Sim, alguns. Polícia no campus, por exemplo. Ou a questão da violência contra a mulher, principalmente nos trotes e mesmo no dia a dia da vida de algumas unidades, como no caso da Faculdade de Medicina. Nós começamos a levar muito a sério isso, nos demos conta de que unidades eram praticamente impermeáveis à guarda universitária. Em dezembro, a última vez que eu falei com o reitor (pois fui exonerada sem olhar para ele), falei da minha grande preocupação em relação à Faculdade de Medicina. Até aquele momento, ela era gerida, do ponto de vista da segurança, por funcionários da própria unidade. A guarda universitária não tinha acesso à faculdade, a nenhum relatório que circulava lá dentro, à nenhuma imagem do sistema de monitoramento interno. Tudo se dava de forma restrita, sem nenhum controle externo. E é claro que isso favorece a interesses locais e faz com que, por exemplo, alguém que se vê vitimizado tenha que recorrer ao diretor ou ao próprio agente de segurança da unidade. E se, justamente essas pessoas estão, do ponto de vista de quem foi vitimizado, de alguma forma envolvidos? Que segurança se tem em dizer, para quem você não confia, a sua situação de vítima? Deve haver um órgão totalmente externo, imparcial, separado e que seja da reitoria. Por isso que a ideia era que a guarda universitária tivesse um posto realmente na Faculdade de Medicina. Na Faculdade de Saúde Pública existe um posto da guarda, que inclusive realiza o monitoramento eletrônico de lá, mas ele não tem acesso à Medicina ou às suas imagens, que podem ser apagadas a qualquer momento. Não tem cópia em lugar algum. Isso não pode acontecer. Em lugar nenhum. A USP tem que ser permeável à sociedade que a cerca e a sustenta, inclusive com ideias.

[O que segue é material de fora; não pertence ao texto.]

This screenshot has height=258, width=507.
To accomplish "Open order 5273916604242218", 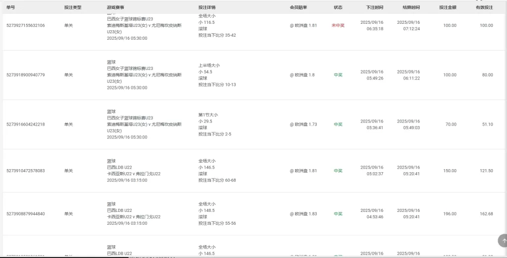I will click(25, 125).
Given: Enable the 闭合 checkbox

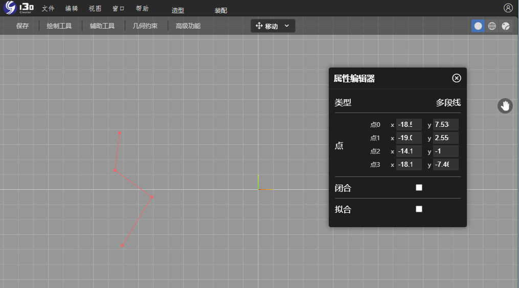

9. A Superintendência de Prevenção e Proteção tentou de alguma forma mudar isso?

Eu pedi, pessoalmente ao reitor, que remanejasse o responsável pela segurança interna da Faculdade de Medicina, a pedido do próprio diretor de lá. Ele gostaria que isso fosse feito e pediu isso pra mim. Entretanto não era funcionário meu, eu não poderia remanejá-lo.

E ele não poderia?

Claro que sim, mas não queria tomar essa decisão sozinho. Ele gostaria de um amparo, e o apoio que eu poderia dar não seria administrativo, apenas político, por isso eu falaria com o reitor. E então pedi ao reitor que o ajudasse no sentido de tomar essa decisão, ele sim poderia agir administrativamente, essa foi a nossa última conversa.

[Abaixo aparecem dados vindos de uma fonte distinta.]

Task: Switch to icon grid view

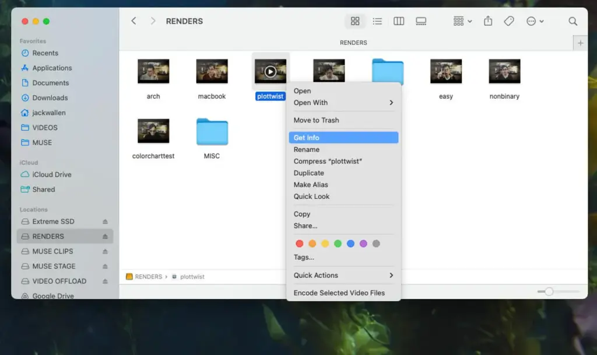Action: [x=354, y=22]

Qual foi a resposta do reitor?

Ele estava digitando no celular, disse apenas que aquele era um problema do diretor da unidade. E eu respondi que sim, e que ele reconhecia o problema e por ser delicado, precisava de um amparo institucional maior. Ele repetiu que não era um problema dele, e sim do diretor.

10. Você acredita que essa discordância foi mais relevante que todas as outras pra sua exoneração?

Não, acho que isso foi a gota d’água. Eu era realmente uma pessoa que não estava ali meramente pra cumprir ordens, mas pra tentar construir um diálogo e pensar qual seria a melhor situação possível. Estava realmente muito disposta a responder às demandas do reitor e fiz o melhor que pude, mas também muito preocupada em atender as necessidades da comunidade. Se não houver uma interface entre a reitoria e a comunidade, que universidade é esta? É como eu disse, as gestões políticas passam a cada 4 anos, a comunidade continua.

Em linhas gerais, houve um desacordo político mesmo. O superintendente responde ao reitor, e a ideia de responder é confundida com a de acatar e não discutir, no melhor sentido do termo. Eu discuto com os meus orientandos e eles não acatam o que eu digo, nós construimos um pensamento.

11. Você acredita que a superintendência vá atuar de forma diferente em algum momento?

Se fui exonerada e se foi escolhido um profissional que, até onde eu sei, não tem nenhuma experiência com segurança pública, acho que a mudança vai ser nessa direção: de pensar segurança pública de forma superficial e atrelada a ideia da necessidade da polícia.